Nah. We got LGBTQ+ marriages without a revolution. Civil Rights got better for a time. You're going to have to give examples in the last 20 years where a revolution worked. Meaning, the government wasn't taken over by an authoritarian and/or military leader.
To be fair, both of those were won with plenty of violence and took decades to accomplish.
The first Pride was a riot started most likely by a black trans woman who refused to be grabbed by the cops during one of their usual roundups of gay people and threw the first punch (brick to the face?) that set off a brawl across the whole area. IIRC, 100 cops were injured in the fight. But it still took nearly 50 years for gay marriage to be completely legal in the US. 1969 was when Stonewall happened, 2015 was the Supreme Court ruling (and that can be repealed at any time, like they did with abortion). Even the first state to officially write it into law, Massachusetts, only happened in 2004.

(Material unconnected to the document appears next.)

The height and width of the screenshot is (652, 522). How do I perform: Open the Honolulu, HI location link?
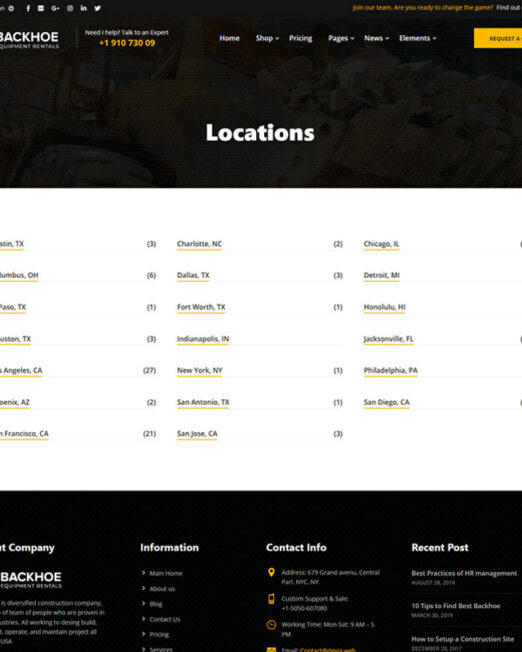coord(384,307)
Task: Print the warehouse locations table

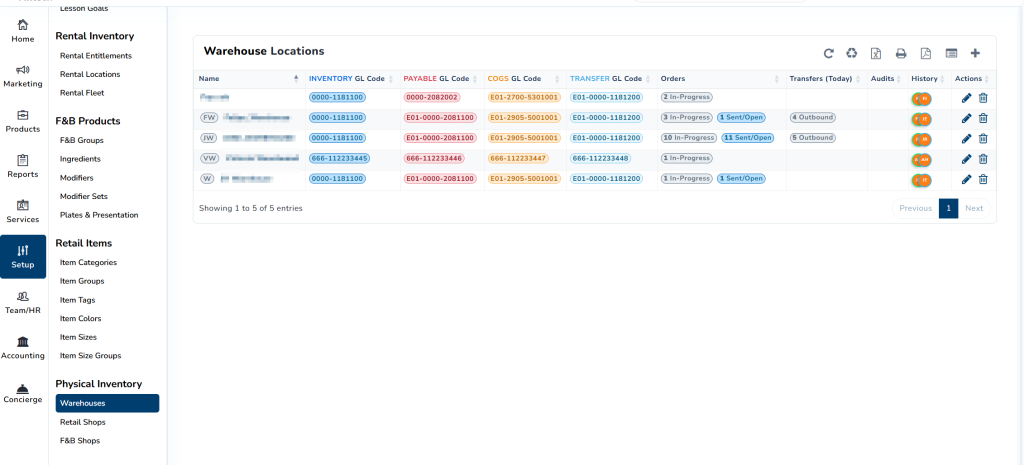Action: [901, 53]

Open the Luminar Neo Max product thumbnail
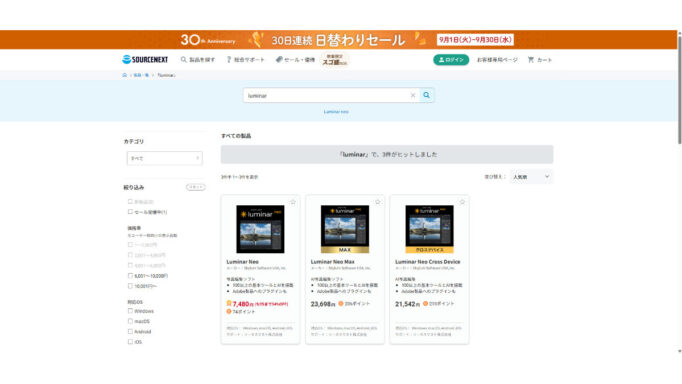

MLK Jr credited the Black Panthers being armed and willing to do what he couldn't as a major part of why he had the success that he did. And his protests were already illegal, risking possible prison time for those involved if they weren't done very carefully. And even after 10 years, Civil Rights laws were only written after a week of riots and billions of dollars in property damage sparked by his murder. 10 years of protests, but it took less than a week for the laws to be drafted and signed into law when entire city districts started to get burnt to the ground.
However, revolutions can be cultural as well. Gay marriage is a great example with actual polling numbers to present. By the time that the Supreme Court ruled on it, polls said that the country was equally split on the issue while as of 2021 a full 70% of the US apparently supports gay marriage.
Widespread riots gave us the Civil Rights. Crack open Wikipedia for a minute on that champ.